3 - la société anonyme (sa)

La SA est le statut qui permet une extension et une croissance importante de l'entreprise, par la présence d'actionnaires. En déclin, ce statut est moins plébiscité que la SAS ou la SARL. La SA n'est pas le statut choisi par les TPE et les PME.

3.1 - Capital et actionnaires

La SA doit avoir un capital minimal de 37 000€ lors de sa création, dont les fonds peuvent être d'origine publique. Les actionnaires ne sont responsables qu'à la hauteur de leurs apports au capital et il est simple de céder les actions, pour quitter la société. La présence d'un commissaire aux comptes est obligatoire.

3.2 - Investissements et fonctionnement de la SA

La SA peut bénéficier d'investissements importants de la part des actionnaires. Néanmoins, le fonctionnement de la SA est lourd, procédurier et transparent. La transformation d'une SA peut engendrer des frais importants.

4 - les autres statuts juridiques

Aujourd'hui, les deux statuts majoritaires sont la SAS et la SARL. Il convient de citer les autres pour en connaître les modalités.

4.1 - La Société en Nom Collectif (SNC)

La SNC est recommandée pour les entreprises familiales ou les couples. Aucun capital n'est exigé et les statuts peuvent être librement rédigés. Les associés ont un statut de commerçant et s'engagent financièrement de façon solidaire et indéfinie aux pertes de l'entreprise. Pour quitter l'entreprise, il faut l'accord de l'ensemble des associés.

4.2 - La Société en Commandite Simple (SCS)

La SCS se distingue par sa composition atypique avec deux types d'associés : les commandités et les commanditaires. Les commandités sont les associés, avec un statut de commerçant responsable solidairement au passif de l'entreprise. Les commanditaires, quant à eux, sont des financeurs qui investissent pour percevoir les dividendes, sans porter le projet ou gérer l'entreprise.

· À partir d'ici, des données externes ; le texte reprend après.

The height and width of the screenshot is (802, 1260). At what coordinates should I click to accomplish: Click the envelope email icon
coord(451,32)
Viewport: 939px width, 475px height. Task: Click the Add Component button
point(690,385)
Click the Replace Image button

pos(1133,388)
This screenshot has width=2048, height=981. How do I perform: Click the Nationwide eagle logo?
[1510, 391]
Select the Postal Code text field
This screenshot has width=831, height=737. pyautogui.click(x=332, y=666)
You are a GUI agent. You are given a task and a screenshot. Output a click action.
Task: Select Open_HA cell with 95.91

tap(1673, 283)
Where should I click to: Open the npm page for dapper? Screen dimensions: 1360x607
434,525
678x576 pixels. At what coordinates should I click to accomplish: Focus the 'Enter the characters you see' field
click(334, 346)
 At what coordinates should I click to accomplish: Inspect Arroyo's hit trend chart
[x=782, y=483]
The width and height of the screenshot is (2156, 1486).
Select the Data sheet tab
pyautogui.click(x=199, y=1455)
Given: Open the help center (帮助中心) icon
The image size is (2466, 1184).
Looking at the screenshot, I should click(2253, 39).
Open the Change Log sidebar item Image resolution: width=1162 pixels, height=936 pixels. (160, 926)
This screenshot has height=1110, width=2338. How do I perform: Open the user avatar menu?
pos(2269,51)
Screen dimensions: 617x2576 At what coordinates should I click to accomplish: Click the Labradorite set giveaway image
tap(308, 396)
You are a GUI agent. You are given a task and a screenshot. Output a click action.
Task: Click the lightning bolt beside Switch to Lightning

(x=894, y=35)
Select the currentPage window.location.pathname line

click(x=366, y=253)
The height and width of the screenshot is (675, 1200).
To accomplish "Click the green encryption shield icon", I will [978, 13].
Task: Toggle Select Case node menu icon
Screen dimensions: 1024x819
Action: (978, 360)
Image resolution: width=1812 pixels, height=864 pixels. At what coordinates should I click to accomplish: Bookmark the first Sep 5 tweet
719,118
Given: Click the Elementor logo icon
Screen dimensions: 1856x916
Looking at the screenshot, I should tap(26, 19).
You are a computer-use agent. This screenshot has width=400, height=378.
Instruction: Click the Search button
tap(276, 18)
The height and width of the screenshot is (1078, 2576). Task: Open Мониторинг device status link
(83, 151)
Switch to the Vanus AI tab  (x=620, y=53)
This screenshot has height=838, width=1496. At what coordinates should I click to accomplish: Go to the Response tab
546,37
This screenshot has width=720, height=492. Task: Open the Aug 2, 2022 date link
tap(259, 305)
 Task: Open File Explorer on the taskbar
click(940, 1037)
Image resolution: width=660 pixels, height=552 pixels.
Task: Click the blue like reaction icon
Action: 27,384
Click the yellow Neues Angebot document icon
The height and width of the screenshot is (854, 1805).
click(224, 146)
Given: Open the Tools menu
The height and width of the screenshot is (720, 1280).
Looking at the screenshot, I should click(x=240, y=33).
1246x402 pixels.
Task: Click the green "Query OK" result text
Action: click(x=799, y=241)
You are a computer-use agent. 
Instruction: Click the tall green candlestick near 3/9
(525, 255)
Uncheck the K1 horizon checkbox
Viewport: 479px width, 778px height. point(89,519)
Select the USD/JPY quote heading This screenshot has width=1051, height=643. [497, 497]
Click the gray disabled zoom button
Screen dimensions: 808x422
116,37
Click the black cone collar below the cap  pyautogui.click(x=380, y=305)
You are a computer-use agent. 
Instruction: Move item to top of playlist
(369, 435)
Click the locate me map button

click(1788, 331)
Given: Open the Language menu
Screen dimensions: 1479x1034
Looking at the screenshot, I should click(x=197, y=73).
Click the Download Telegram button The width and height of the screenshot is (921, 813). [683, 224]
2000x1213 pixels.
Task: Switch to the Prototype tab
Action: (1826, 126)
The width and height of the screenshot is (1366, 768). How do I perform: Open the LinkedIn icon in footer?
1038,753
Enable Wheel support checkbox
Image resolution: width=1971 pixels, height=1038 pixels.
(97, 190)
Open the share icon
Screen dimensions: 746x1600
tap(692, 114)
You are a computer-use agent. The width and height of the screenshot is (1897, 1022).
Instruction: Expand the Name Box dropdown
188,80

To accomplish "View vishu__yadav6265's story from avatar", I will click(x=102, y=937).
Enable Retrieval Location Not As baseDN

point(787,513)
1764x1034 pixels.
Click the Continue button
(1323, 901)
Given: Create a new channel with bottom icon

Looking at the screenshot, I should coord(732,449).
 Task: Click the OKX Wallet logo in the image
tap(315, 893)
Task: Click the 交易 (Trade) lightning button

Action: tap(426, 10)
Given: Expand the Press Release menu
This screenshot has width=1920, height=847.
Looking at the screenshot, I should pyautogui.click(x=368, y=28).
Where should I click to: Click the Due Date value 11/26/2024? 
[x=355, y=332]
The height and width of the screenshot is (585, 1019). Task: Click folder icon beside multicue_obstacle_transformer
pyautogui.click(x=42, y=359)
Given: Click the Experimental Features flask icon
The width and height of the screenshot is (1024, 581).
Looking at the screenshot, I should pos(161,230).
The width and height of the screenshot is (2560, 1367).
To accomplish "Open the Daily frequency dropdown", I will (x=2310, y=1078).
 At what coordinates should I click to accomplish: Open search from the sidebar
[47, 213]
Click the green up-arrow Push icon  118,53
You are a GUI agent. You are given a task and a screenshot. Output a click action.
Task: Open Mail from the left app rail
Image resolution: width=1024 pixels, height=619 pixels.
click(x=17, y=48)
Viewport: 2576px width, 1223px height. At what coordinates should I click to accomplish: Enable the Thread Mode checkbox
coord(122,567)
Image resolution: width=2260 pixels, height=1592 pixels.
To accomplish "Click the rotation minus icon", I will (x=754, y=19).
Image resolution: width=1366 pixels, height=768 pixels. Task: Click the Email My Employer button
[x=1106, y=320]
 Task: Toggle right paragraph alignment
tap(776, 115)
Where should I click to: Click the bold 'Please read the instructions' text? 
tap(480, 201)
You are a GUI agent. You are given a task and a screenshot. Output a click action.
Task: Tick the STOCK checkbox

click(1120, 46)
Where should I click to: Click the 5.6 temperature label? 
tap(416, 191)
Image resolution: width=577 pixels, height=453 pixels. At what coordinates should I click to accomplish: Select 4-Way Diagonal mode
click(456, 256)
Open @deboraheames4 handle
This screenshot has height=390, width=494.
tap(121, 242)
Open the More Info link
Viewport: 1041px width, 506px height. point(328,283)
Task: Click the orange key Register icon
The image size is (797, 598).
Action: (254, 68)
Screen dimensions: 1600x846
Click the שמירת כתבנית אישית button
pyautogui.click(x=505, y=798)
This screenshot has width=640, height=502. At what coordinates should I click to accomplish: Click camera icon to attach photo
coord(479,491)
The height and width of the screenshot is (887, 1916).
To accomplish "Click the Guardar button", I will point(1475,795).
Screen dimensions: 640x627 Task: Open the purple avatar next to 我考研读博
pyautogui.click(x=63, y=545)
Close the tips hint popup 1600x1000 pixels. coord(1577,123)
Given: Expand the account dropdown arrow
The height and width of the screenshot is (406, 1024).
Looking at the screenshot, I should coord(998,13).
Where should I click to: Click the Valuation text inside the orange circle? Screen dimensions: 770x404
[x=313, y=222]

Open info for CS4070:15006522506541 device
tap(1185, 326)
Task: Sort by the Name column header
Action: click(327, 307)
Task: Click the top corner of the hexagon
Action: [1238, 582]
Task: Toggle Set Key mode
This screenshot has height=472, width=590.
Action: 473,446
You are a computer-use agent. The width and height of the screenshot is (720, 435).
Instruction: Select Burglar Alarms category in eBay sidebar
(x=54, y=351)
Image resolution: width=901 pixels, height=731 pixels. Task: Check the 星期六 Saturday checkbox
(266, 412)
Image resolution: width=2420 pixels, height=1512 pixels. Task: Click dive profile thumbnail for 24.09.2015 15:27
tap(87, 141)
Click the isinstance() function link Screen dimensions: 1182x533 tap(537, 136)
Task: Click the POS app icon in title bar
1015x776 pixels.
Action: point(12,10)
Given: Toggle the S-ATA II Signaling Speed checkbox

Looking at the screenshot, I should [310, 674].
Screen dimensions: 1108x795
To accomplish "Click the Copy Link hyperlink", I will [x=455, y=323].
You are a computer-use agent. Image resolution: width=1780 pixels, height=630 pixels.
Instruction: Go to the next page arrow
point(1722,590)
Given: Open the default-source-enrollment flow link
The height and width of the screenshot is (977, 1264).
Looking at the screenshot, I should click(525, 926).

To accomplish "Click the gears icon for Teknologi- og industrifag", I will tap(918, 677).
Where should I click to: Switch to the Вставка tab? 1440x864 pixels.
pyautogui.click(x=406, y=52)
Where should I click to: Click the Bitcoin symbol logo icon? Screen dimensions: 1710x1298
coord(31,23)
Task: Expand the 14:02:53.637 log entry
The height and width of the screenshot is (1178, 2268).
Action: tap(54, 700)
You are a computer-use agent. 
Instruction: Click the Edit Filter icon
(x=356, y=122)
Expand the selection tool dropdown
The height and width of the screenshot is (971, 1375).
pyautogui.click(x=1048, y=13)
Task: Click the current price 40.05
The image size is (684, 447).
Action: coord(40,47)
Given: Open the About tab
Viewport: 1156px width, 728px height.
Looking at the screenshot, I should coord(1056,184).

4.3 - La Société Civile Immobilière (SCI)

La SCI est réservée au domaine immobilier. La société est propriétaire de biens immobiliers, dont elle assure la gestion et la location. Différente, la SCI de construction vente est destinée aux promoteurs immobiliers.

4.4 - La Société Civile Professionnelle (SCP)

La SCP est destinée aux professionnels libéraux qui souhaitent monter un cabinet autour d'une même activité. La création de la société est soumise à l'obtention d'un agrément par l'autorité professionnelle dont dépendent les associés, qui sont obligatoirement des personnes physiques. Il n'y a aucun capital minimum. Tous les associés sont gérants et responsables de façon indéfinie et solidaire des dettes de l'entreprise.

Il est possible d'opter pour les différentes formes de société d'exercice libéral (SEL) : SELARL (société d'exercice libéral à responsabilité limitée), SELAFA (société d'exercice libéral à forme anonyme), SELAS (société d'exercice libéral par actions simplifiée) ou SELACA (société d'exercice libéral en commandite par actions).

4.5 - La Société Coopérative de Production (SCOP)

A part, la SCOP se caractérise par le fait que les salariés sont des associés qui détiennent plus de 51% du capital et 65% des votes, pour prendre les décisions pour l'entreprise. Il n'est pas obligatoire pour un salarié de souscrire au capital. A noter qu'une SCOP peut être une SA ou SARL.